Organ nakillerinin yaklaşık yüzde 10’unun çocuklara yapıldığını kaydeden Aydınlı, “ Organ nakillerinin yüzde 90’ı büyüklerdir. Aslında pediatrik böbrek nakillerinde de gerçekten Avrupa’da bile en ön sırada olan bir merkeziz. Yüzde 99’ın üzerinde böbrek nakillerinde, yüzde 90 civarında da karaciğer nakillerinde ciddi başarımız var. Organları takılan hastaların yüzde 99’unun organları çalışıyor. Bir sonraki yıla rahatlıkla geçiyorlar. Naklettiğiniz organın en az 10 yıl gitmesi isteniyor. Hastalarımızı çok detaylı inceliyoruz. Özellikle pandemi döneminde bütün tetkikleri yaparak 0 riskle çalışmaya çalışıyoruz” açıklamasını yaptı.

"Bağışçı sorunu"
AÜ Kap Damar Cerrahi Ana Bilim Dalı Öğretim Üyesi Prof. Dr. Ömer Beyazid, yaptıkları yüz naklinin en zor nakillerinden biri olduğunun altını çizerek, ince bir uygulama olduğunu ve dünyanın bir çok ülkesinden daha fazla sayıda yüz naklinin gerçekleştirildiğini açıkladı.

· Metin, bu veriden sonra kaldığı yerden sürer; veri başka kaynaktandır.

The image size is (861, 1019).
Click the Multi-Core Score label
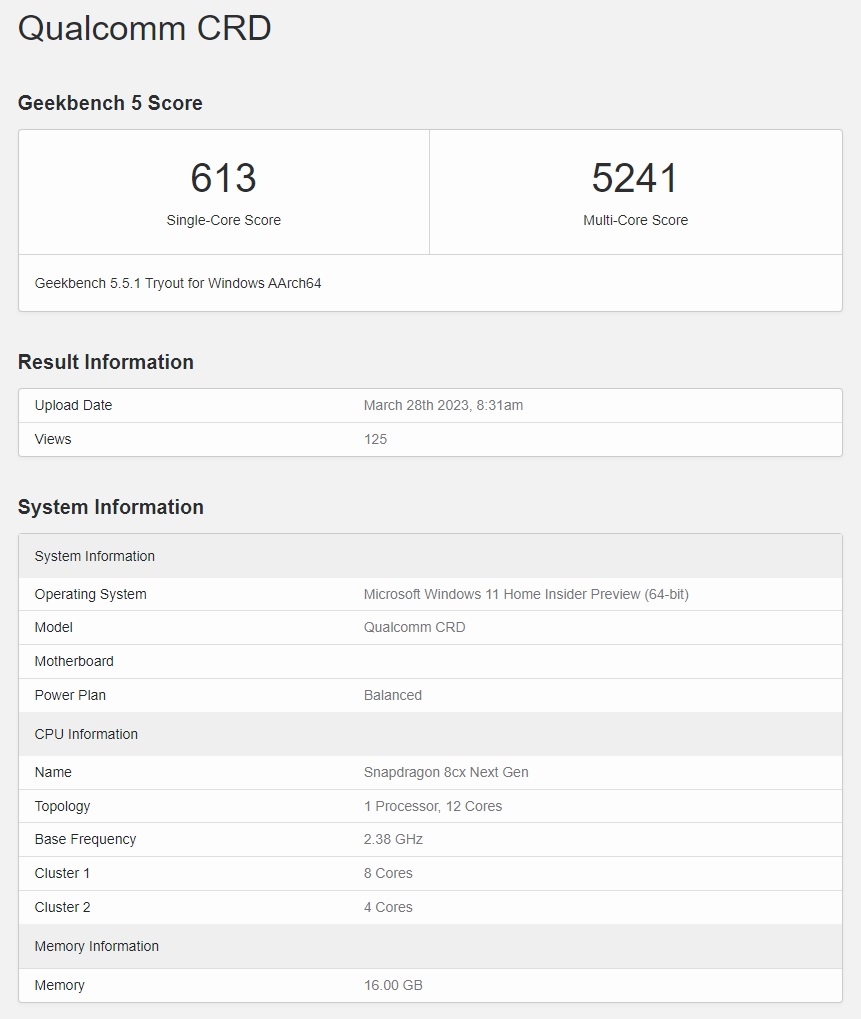(635, 220)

Rahim nakliyle birlikte yüz naklinde de artık dünyanın Türkiye’yi takip etmeye başladığını dile getiren Beyazid,“ En büyük sorunumuz organ naklindeki donör sorunu, verici veya bağış olmamasıdır. Bunu topluma maletmek sosyal bir bilinç oluşturmak gerekiyor. Geçen yıl sonunda yapılan bir toplantıda Türkiye çapında kalp bekleyen hastalarla ilgili, 970 hasta olduğunu kalp, bundan bir hafta, 950 hasta kaldığını öğrendik. Buda bir haftada 20 hasta kaybedilmiş organ olmadığı için. Covidde sayının azalmasında etkili oldu. Milyon nüfusa 3 yada 5 bağış oluyordu, Türkiye Avrupa ülkelerinden geride. Covidle birlikte bu sayı 1’in altına indi. Bu sayıyı arttırmamız gerekiyor” dedi.

"Pandeminin etkisi"
AÜ Organ Nakli Koordinatörü Nilgün Bilal, Türkiye’de son yıllarda organ nakli ciddi seviyelere gelmesine rağmen, pandeminin bağış sayısını olumsuz etkilediğine değindi. 2019’da bağış sayısı milyon nüfus başına 7 rakamlarını bulduğunu hatırlatan Keçecioğlu, “ Yılda 600-700 beyin ölümünden, organ alınıp ülke genelinde 2000-2500 kişiye kadavradan organ nakli yapılabiliyordu. 2020 yılı sonunda bu rakam bir yılda tüm Türkiye’de 200 kişinin kadavradan organları alınabildi. 2021’de sınırlı ve zor şartlara rağmen ülke olarak biraz arttırdık 305 kişiden kadavradan organ alınıp nakil yapılabildi. Bu kadar az verici varken listede 20 bin böbrek, 2 bin karaciğer, 900 civarında kalp bekleyen hastalar var. Kalp ve karaciğer bekleyen hastalar malasef düşük ve sabit sayıda kalıyor, bu hastalar listede organ beklerden hayatlarını kaybediyor. Listede sabit bir sayı dönüşen ve hayatını kaybeden liste var. Bu listeden insanların nakil olarak sağlıklarına kavuşmalarını istiyoruz” dedi.